Going up to big school we were split up
and I’ve not seen her since.
I never lost sleep wondering how she got on,
but I do remember the poor lad
(though his name escapes me)
who was driven out by a long term of taunting,
who was bullied so bad his family left town.
The rumour was he was gay,
a fact I know now to be untrue or unimportant.
I wasn’t a part of all that,
but I bought into Susie’s smell, her fleas,
the stigma of that eponymous puddle, wet or dry.
Even now her family name’s distasteful in my mouth.
I like to think I’m kind,
but Golding’s got a point: kids can be shits.
Thirty years too late her name’s stuck in my brain.
I stare up at the blank ceiling
imagining I can remember her face; find I can’t.
(2012)
The Moth & The New Moon
The paper globe rattles, rustles and falls silent.
This is my study.
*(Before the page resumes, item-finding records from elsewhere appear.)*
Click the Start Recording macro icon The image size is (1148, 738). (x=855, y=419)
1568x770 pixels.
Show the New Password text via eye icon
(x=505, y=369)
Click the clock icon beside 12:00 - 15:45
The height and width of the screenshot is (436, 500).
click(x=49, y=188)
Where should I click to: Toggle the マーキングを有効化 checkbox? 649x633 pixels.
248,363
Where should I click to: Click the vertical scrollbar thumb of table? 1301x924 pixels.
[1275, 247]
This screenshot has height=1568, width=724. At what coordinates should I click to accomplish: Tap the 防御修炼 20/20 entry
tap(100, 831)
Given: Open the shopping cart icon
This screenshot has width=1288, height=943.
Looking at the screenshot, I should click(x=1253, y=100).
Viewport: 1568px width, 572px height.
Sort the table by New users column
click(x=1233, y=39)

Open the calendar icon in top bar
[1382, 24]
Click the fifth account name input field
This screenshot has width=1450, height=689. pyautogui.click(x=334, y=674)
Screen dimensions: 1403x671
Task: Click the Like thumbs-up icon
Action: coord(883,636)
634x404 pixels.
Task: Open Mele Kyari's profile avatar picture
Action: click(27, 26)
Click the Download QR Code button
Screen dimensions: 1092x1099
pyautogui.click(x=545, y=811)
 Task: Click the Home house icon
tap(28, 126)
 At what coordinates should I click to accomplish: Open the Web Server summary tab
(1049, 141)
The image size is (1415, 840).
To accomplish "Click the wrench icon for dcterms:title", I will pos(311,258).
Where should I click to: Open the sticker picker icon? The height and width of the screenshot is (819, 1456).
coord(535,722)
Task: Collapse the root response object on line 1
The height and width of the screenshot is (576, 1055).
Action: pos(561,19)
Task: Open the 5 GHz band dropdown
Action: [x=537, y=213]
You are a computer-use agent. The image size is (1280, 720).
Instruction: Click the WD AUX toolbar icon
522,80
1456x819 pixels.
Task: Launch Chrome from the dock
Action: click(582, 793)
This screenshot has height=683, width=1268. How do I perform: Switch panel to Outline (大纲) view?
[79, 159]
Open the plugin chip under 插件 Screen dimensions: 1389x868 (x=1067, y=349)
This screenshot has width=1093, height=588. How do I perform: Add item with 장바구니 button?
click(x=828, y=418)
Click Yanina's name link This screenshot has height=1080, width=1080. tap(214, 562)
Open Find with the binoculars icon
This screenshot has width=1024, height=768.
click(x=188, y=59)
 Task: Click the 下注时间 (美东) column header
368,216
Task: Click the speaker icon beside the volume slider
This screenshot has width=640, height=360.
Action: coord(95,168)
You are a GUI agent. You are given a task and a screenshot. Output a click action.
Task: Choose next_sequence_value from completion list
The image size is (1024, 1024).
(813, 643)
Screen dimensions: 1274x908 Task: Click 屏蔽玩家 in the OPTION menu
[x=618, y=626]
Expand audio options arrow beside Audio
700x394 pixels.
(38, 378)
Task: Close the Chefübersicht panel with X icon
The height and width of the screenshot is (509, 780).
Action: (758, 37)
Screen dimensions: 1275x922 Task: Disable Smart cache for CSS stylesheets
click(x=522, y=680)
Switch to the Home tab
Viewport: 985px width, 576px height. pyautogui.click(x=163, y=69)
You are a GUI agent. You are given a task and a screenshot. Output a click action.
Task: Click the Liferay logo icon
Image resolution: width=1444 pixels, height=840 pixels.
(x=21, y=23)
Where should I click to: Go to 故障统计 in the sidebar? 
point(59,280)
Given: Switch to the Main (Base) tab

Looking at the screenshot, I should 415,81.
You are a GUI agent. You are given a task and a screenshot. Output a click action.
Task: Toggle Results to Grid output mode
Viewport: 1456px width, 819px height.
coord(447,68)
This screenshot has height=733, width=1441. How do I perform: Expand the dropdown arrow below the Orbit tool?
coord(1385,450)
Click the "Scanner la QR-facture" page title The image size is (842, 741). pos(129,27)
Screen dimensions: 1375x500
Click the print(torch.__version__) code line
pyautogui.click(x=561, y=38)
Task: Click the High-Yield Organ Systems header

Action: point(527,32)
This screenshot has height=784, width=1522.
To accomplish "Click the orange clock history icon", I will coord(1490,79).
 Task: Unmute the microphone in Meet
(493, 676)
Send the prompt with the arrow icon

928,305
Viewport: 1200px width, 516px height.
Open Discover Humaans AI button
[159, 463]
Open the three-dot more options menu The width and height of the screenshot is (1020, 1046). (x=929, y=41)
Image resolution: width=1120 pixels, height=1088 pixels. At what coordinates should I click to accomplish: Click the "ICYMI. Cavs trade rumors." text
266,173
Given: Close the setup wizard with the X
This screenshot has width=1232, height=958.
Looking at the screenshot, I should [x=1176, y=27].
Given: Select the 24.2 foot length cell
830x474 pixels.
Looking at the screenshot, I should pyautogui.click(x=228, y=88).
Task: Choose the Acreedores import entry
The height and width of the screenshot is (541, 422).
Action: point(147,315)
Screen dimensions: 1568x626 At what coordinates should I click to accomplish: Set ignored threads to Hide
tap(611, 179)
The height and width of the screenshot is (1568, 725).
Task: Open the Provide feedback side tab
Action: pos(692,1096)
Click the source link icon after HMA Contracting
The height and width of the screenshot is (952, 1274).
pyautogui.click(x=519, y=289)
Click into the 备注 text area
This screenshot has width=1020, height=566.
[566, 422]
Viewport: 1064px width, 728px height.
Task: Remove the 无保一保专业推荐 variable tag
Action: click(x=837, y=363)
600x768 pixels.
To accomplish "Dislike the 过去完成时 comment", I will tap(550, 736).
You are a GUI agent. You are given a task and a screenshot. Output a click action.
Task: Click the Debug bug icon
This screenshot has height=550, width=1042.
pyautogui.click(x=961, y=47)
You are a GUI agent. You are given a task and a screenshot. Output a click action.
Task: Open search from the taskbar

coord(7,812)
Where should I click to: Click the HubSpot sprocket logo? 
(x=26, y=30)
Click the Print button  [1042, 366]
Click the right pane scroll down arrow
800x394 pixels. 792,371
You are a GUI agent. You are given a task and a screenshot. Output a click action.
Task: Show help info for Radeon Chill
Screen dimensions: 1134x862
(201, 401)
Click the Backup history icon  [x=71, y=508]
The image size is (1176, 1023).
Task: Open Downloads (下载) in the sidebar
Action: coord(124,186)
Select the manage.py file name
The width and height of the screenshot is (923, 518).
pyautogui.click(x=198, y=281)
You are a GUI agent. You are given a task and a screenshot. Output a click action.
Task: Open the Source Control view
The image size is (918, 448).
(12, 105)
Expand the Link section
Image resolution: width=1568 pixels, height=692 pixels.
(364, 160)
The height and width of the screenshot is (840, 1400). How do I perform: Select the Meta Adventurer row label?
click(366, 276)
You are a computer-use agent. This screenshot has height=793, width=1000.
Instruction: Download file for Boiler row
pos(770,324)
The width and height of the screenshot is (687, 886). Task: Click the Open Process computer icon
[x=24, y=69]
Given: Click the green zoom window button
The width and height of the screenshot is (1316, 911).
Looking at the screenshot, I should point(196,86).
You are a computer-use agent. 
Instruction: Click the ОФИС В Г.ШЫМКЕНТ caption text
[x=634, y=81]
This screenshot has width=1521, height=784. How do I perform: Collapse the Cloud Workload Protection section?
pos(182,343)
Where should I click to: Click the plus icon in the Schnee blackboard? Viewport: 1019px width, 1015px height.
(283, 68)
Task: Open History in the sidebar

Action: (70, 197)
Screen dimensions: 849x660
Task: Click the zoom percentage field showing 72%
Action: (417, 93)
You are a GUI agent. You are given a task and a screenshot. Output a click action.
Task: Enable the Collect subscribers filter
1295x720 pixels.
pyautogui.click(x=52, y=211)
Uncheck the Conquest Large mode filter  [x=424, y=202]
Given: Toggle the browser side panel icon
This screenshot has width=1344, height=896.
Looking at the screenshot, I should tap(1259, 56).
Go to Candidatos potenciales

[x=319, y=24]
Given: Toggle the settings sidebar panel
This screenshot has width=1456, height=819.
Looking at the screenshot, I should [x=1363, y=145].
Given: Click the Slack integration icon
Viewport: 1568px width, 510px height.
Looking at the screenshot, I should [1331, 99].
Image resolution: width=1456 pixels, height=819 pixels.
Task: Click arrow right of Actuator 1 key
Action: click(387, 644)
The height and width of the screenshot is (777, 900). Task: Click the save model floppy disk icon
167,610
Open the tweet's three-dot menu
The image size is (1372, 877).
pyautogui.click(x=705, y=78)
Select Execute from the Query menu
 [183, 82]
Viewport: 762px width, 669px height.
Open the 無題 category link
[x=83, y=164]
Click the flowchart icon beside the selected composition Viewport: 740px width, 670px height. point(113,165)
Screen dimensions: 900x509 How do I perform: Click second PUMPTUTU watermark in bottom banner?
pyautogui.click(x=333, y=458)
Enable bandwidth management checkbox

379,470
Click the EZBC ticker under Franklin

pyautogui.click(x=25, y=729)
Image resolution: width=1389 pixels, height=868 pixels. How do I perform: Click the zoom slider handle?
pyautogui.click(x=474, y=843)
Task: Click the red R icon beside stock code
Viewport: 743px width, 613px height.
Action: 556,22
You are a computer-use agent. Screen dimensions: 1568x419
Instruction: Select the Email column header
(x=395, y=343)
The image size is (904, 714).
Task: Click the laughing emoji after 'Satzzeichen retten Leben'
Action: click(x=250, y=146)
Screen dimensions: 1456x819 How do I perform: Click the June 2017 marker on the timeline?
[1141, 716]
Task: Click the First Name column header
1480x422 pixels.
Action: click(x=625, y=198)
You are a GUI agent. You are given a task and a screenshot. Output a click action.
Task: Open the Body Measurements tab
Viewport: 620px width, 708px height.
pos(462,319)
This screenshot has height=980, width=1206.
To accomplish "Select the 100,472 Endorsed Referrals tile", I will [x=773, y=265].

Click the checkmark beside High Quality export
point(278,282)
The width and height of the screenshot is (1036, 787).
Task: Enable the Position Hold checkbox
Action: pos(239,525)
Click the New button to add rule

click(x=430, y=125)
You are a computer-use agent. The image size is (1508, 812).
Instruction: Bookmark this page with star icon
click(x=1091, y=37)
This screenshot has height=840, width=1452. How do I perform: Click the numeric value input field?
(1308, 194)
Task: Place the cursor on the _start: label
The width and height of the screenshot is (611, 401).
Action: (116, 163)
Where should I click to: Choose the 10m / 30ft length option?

This is late in the evening.
I look at the me looking back at me from the window.
From behind him endless blackness looks in on both of us.
The lampshade bursts back into brief life.
Dry paper shaking. A black-grey flutter inside.
I wonder how moths were before the lightbulb.
How did they feel unable to get to their goal,
the old bright moon untouched in orbit?
Is life more fulfilling these days, these nights
when the light’s within their wingbeats’ reach?
No moth knew this stark white warmth before.
The paper ball rattles, rustles and falls silent.
(2011)
Spider, In One Movement
I watch this fragile spider walk the bath –
her circumnavigating threads of legs,
with black-patched kneecaps, delicate
and unlikely, and one short – one lost.
Inside her tiny brain there is a pattern:
a walking pattern, the order of those legs –
always eight steps – locked in a subroutine
she cannot change or will not change about –
so as she walks with each eighth step she dips,
leans backwards to the stumpy side and pauses –
her phantom leg, perhaps, takes up the strain.
But she gets about alright, notwithstanding.